Andaikata benar dia buru-buru lalu lupa menulis sumber, mengapa dia lupa juga menyebut penulis buku saat diskusi. Lebih-lebih lagi dia mengganti judulnya sehingga seolah itu makalah buatannya. Modus ini bukan modus baru, ini modus lama seperti yang biasa dilakukan mahasiswa yang malas membuat tugas lalu memilih plagiat.

Dia bahkan dengan tak sungkan-sungkan mengatakan biasa mencomot buku untuk diskusi. Terus terang saya kaget, masak dokter yang terkenal pandai, apalagi dia selama ini dicitrakan sebagai intelektual, bahkan menjadi narasumber klub sains, kok malas nulis makalah sendiri. Ada twit yang saya lupa siapa mengatakan “bikin makalah ilmiah lebih susah daripada disebut ilmuwan”.

Selain itu, pengakuan @ryuhasan yang dilakukan setelah dibuktikan dia plagiat dan didesak banyak orang juga membuktikan dia melakukan plagiarisme. Diskusi itu sudah lama berjalan (Juni lalu), mengapa baru ngaku sekarang, apa karena sudah terbukti telak. Makanya saya mengatakan di twit: mengaku dan terpaksa/dipaksa mengaku itu beda. Tapi biarlah, mengaku plagiat atau mengaku “lupa” toh dia sudah terbukti dan susah dibantah. Semua orang sudah melihat dan memberikan penilaian.

Lalu ada yang mention saya dan menanyakan mengapa saya menyerang @ryuhasan. Saya katakan pada dia saya tidak menyerang orangnya, saya menyerang tindakan plagiat atau plagiarisme. Karena menurut saya ini adalah kejahatan akademik yang serius. Plagiat sama dengan korupsi. Karena keduanya sama-sama nyolong.
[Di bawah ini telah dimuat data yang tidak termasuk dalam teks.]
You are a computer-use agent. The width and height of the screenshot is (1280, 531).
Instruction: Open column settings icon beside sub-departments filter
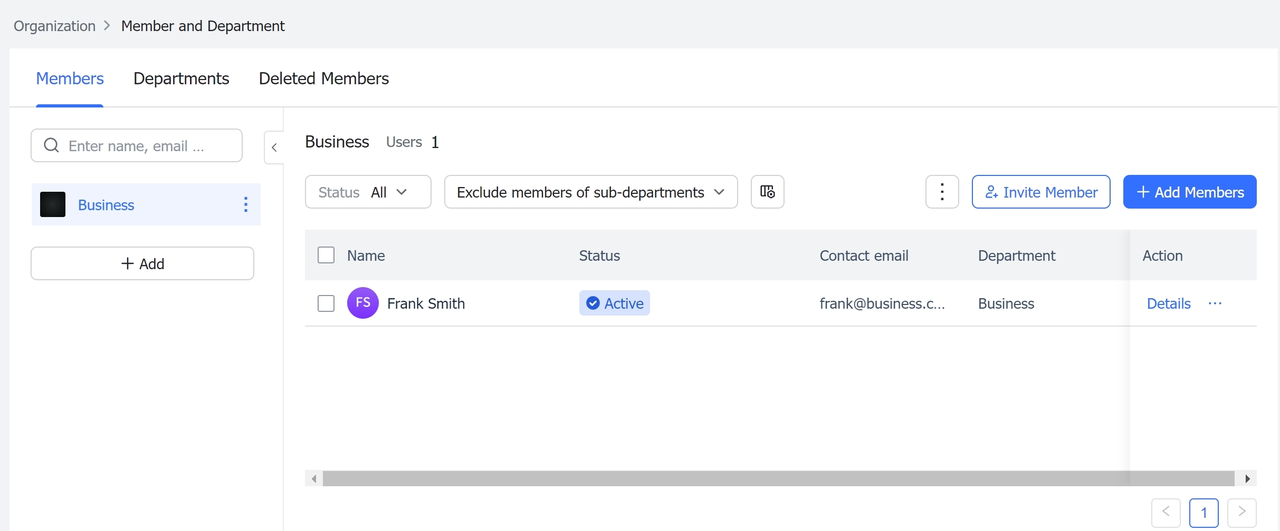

Kemudian ada juga yang bertanya, kalau terbukti plagiat memangnya apa hukumannya. Terus terang soal ini saya tidak tahu pasti. Kalau dulu, saat kuliah di Fakultas Filsafat UGM dosen saya menceritakan ada alumni yang dicabut gelarnya karena terbukti di kemudian hari skripsinya hasil plagiat. Meski sudah lama lulus, karena plagiat adalah kejahatan akademik serius, maka gelarnya tetap dicabut. Riwayat serupa juga banyak terjadi di universitas lainnya.

Itu bukti bahwa plagiat ini serius dlingkungan akademik, para ilmuwan, intelektual, atau bagi orang biasa yang cinta ilmu seperti saya. Mungkin dalam kasus @ryuhasan tidak ada sanksi akademik dan sebagainya, tapi sanksi sosial yang akan didapatnya. Kredibilitasnya dipastikan akan menurun, paling tidak akan dipertanyakan. Ini terbukti dari twit-twit yang beredar soal itu.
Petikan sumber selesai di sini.